[lustre-discuss] ZFS PANIC
Bob Ball
ball at umich.edu
Fri Feb 10 08:23:09 PST 2017
Well, I find this odd, to say the least. All of this below was from
yesterday, and persisted through a couple of reboots. Today, shortly
after I sent this, I found all the disks idle, but this one OST out of 6
totally unresponsive, so I power cycled the system, and it came up just
fine. No issues, no complaints, responsive.... So I have no idea why
this healed itself.
Can anyone enlighten me?
I _think_ that what triggered this was adding a few more client mounts
of the lustre file system. That's when it all went wrong. Is this
helpful? Or just a coincidence? Current state:
18 UP obdfilter umt3B-OST000f umt3B-OST000f_UUID 403
bob
On 2/10/2017 9:39 AM, Bob Ball wrote:
> Hi,
>
> I am getting this message
>
> PANIC: zfs: accessing past end of object 29/7 (size=33792
> access=33792+128)
>
> The affected OST seems to reject new mounts from clients now, and the
> lctl dl count of connections to the obdfilter process increases, but
> does not seem to decrease?
>
> This is Lustre 2.7.58 with zfs 0.6.4.2
>
> Can anyone help me diagnose and fix whatever is going wrong here? I've
> included the stack dump below.
>
> Thanks,
> bob
>
>
> 2017-02-08T23:02:23-05:00 umdist01.aglt2.org kernel: [11630254.781874]

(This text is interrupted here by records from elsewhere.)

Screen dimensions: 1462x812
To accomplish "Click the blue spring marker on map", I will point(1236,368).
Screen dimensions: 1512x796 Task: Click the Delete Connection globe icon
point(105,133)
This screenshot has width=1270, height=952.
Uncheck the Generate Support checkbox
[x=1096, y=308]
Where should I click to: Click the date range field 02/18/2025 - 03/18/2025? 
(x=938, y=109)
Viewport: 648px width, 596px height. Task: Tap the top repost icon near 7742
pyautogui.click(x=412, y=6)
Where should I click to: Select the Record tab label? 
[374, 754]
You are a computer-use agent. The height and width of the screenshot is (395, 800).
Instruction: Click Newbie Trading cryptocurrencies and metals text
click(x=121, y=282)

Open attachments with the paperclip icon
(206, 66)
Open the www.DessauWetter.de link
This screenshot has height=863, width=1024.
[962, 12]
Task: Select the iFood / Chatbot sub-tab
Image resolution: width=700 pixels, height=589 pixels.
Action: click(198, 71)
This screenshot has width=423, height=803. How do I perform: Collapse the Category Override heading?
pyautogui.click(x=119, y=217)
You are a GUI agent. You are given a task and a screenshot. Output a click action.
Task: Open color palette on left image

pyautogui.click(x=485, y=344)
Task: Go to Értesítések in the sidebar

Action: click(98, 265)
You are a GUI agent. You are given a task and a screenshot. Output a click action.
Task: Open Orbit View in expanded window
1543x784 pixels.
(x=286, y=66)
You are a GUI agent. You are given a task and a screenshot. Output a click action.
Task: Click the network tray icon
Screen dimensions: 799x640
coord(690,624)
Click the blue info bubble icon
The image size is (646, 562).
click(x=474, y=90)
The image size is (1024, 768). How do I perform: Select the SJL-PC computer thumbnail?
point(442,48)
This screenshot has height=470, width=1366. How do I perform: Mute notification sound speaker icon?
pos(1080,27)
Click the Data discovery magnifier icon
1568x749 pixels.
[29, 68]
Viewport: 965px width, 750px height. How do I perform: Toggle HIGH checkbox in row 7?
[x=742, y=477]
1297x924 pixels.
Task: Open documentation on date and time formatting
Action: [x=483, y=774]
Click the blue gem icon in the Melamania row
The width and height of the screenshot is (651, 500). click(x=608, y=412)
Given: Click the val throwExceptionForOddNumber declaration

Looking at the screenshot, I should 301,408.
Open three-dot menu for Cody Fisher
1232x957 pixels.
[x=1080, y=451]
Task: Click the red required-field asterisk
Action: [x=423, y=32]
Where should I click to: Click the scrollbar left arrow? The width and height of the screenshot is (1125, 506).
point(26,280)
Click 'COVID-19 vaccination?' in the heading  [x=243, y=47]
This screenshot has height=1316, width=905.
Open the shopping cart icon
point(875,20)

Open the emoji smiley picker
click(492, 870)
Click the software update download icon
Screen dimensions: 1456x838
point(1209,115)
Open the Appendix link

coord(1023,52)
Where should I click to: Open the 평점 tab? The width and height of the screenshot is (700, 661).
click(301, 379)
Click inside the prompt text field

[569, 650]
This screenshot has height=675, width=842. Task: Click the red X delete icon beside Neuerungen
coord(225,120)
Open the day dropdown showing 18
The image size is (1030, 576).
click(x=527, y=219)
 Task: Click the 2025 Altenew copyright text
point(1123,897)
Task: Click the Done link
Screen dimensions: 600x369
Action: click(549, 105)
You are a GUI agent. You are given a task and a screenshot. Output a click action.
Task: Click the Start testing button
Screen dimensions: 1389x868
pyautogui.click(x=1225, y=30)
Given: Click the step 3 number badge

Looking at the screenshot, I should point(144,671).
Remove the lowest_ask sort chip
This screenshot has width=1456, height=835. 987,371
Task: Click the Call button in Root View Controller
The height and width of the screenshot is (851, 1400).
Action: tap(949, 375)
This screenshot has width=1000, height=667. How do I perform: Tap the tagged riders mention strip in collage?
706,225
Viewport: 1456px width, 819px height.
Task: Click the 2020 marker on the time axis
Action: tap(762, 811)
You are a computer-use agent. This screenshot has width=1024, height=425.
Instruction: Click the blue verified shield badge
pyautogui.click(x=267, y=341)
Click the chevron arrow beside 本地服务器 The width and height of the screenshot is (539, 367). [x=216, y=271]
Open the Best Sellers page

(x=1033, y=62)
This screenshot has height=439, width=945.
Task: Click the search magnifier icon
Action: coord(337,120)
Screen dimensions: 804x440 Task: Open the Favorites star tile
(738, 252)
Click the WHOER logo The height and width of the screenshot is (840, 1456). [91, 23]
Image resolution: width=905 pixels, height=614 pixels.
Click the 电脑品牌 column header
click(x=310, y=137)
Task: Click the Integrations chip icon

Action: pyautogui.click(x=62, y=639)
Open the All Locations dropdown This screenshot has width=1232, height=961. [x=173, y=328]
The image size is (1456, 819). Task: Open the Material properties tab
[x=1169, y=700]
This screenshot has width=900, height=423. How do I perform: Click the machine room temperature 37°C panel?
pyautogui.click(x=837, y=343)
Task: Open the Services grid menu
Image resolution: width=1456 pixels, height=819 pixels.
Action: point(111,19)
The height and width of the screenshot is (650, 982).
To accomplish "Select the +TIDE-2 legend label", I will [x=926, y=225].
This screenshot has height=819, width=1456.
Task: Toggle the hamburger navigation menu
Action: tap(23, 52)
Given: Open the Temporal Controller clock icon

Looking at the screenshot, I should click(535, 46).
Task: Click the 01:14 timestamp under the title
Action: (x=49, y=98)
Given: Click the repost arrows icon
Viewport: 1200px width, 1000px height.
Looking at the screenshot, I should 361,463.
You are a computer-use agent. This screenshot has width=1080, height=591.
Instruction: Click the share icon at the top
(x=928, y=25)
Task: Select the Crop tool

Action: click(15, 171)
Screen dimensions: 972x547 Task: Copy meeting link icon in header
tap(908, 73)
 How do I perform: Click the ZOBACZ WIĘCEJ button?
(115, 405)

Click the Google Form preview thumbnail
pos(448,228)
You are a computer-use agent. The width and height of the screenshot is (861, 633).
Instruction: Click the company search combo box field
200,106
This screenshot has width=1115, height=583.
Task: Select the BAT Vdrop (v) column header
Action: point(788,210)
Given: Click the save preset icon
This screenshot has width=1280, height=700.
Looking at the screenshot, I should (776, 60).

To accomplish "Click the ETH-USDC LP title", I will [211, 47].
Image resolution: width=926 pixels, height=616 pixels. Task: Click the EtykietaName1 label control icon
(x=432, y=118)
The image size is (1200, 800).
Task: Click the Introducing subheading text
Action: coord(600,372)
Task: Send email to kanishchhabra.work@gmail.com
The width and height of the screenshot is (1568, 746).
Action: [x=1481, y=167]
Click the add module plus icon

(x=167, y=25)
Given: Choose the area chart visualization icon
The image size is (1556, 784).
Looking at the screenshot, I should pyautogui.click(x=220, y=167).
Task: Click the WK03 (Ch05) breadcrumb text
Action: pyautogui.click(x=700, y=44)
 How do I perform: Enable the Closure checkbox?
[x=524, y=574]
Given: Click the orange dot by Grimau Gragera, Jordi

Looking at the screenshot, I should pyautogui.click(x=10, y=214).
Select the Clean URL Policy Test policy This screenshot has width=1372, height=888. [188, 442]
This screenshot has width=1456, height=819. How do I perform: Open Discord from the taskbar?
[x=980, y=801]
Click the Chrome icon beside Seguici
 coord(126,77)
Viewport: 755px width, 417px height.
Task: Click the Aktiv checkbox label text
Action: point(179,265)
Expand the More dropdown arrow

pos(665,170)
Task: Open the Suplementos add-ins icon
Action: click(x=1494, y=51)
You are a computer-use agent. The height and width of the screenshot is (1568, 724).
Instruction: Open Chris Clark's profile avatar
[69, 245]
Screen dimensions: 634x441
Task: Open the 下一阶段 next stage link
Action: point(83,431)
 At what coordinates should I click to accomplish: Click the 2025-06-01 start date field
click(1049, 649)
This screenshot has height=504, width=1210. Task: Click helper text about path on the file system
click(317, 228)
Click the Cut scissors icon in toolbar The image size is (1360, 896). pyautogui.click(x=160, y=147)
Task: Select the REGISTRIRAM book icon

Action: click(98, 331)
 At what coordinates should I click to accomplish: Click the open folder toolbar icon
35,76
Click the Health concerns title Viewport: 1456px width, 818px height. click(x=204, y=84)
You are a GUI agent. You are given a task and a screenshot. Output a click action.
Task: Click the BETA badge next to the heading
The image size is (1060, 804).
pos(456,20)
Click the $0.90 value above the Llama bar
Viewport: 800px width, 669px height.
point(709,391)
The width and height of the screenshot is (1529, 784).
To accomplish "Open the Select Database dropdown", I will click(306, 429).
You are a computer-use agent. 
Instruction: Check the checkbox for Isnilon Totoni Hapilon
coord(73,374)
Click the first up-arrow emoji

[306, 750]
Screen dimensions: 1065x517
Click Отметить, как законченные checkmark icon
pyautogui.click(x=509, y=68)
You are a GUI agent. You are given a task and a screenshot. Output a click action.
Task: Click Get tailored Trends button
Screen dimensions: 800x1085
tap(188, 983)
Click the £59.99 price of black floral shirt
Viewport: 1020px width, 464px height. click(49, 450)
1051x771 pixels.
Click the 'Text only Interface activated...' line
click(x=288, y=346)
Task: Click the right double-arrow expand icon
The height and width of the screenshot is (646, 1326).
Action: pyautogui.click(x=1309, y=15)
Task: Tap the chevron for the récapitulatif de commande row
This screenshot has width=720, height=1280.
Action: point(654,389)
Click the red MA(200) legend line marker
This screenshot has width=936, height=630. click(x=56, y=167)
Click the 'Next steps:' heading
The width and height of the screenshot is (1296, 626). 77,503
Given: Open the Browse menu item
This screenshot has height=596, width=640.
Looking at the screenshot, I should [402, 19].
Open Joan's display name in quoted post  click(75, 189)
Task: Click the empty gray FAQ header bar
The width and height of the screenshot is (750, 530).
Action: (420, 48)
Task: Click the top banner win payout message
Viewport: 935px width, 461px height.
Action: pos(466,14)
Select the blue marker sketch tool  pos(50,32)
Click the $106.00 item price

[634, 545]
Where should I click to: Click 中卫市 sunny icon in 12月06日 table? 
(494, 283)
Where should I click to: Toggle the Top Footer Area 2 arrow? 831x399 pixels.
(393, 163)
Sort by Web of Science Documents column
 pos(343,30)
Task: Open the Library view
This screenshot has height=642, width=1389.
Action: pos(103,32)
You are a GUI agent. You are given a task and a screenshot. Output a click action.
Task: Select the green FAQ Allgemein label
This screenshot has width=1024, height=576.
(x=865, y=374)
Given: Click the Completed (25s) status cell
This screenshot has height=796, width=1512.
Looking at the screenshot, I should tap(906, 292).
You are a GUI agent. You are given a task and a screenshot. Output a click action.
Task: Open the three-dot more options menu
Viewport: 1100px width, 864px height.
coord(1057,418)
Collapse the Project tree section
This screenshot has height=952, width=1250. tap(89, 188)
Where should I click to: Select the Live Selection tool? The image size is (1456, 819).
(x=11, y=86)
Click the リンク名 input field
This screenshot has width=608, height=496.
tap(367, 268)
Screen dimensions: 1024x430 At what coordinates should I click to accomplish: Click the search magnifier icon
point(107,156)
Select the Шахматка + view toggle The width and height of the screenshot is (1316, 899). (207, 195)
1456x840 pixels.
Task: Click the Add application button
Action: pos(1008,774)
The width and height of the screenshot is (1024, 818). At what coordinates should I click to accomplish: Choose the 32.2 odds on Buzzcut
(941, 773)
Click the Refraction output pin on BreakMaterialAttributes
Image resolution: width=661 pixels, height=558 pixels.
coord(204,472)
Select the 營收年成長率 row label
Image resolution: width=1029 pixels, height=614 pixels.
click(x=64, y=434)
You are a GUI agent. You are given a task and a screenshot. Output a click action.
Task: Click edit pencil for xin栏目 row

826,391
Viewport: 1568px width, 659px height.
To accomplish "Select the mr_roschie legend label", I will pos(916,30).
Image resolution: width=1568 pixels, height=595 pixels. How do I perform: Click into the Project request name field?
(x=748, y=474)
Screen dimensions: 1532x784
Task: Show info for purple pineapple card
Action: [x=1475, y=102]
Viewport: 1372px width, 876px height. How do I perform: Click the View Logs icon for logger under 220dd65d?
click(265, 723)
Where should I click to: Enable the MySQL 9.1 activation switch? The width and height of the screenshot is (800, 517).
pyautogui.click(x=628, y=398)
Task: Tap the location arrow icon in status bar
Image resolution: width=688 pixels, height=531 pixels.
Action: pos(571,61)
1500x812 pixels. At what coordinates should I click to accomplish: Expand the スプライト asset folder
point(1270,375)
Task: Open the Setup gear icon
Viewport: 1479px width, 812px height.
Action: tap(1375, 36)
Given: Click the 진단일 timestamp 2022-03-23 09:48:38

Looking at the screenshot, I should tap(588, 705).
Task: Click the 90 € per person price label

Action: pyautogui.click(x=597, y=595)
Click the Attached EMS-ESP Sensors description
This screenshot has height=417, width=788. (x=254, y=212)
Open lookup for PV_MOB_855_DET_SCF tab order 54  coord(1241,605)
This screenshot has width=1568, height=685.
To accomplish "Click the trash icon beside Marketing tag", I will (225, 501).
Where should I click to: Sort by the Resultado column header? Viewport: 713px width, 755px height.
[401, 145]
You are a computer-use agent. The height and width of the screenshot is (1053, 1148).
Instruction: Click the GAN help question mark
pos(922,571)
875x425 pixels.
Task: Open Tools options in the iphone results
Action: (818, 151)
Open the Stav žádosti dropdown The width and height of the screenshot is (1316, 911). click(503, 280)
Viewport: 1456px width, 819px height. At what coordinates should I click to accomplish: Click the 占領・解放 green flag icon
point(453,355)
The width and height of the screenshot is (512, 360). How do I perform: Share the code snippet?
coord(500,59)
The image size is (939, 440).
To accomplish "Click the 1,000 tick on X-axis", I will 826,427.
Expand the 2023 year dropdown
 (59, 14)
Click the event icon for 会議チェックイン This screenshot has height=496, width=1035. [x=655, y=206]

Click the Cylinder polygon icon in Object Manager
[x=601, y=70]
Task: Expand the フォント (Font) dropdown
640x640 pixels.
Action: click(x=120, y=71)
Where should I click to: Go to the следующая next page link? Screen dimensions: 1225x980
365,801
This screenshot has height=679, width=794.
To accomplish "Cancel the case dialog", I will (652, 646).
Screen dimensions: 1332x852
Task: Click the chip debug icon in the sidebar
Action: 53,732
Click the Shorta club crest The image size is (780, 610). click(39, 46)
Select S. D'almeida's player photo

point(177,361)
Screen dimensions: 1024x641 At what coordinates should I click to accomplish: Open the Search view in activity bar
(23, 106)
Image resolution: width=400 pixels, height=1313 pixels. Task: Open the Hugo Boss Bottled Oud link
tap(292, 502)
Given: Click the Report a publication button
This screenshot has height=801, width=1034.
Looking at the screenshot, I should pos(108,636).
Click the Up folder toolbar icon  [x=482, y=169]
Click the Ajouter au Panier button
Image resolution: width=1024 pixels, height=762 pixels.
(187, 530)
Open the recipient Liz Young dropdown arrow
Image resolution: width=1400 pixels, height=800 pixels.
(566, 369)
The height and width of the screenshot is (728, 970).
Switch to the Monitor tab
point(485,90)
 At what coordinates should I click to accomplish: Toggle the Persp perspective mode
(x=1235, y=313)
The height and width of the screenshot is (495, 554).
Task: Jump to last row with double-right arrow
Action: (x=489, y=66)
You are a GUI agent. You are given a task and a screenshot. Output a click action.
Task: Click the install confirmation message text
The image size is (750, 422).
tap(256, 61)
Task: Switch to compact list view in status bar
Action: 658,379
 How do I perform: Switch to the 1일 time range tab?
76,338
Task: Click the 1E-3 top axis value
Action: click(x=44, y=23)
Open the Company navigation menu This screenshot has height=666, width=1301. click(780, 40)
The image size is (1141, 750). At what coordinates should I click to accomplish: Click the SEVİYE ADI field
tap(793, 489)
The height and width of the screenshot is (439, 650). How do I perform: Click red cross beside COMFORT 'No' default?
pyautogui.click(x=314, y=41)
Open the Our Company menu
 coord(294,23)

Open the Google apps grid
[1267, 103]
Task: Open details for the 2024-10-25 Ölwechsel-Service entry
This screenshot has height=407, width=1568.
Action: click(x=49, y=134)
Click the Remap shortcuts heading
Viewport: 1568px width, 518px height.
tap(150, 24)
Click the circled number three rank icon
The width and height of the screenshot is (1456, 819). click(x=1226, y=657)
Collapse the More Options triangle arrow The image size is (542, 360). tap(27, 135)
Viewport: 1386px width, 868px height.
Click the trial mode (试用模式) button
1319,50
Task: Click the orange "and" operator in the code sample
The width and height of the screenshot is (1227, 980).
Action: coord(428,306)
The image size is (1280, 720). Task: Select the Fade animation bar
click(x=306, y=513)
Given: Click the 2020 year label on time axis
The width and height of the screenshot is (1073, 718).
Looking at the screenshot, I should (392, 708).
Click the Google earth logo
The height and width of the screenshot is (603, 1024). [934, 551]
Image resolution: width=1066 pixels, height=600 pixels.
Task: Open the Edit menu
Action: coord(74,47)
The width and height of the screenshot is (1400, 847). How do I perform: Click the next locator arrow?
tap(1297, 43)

> Showing stack for process 24449
> 2017-02-08T23:02:23-05:00 umdist01.aglt2.org kernel: [11630254.781876]
> Pid: 24449, comm: ll_ost00_078 Tainted: P ---------------
> 2.6.32.504.16.2.el6_lustre #7
> 2017-02-08T23:02:23-05:00 umdist01.aglt2.org kernel: [11630254.781878]
> Call Trace:
> 2017-02-08T23:02:23-05:00 umdist01.aglt2.org kernel:
> [11630254.781902] [<ffffffffa0406f8d>] ? spl_dumpstack+0x3d/0x40 [spl]
> 2017-02-08T23:02:23-05:00 umdist01.aglt2.org kernel:
> [11630254.781908] [<ffffffffa040701d>] ? vcmn_err+0x8d/0xf0 [spl]
> 2017-02-08T23:02:23-05:00 umdist01.aglt2.org kernel:
> [11630254.781950] [<ffffffffa0465a46>] ? RW_WRITE_HELD+0x66/0xb0 [zfs]
> 2017-02-08T23:02:23-05:00 umdist01.aglt2.org kernel:
> [11630254.781970] [<ffffffffa0466eb8>] ?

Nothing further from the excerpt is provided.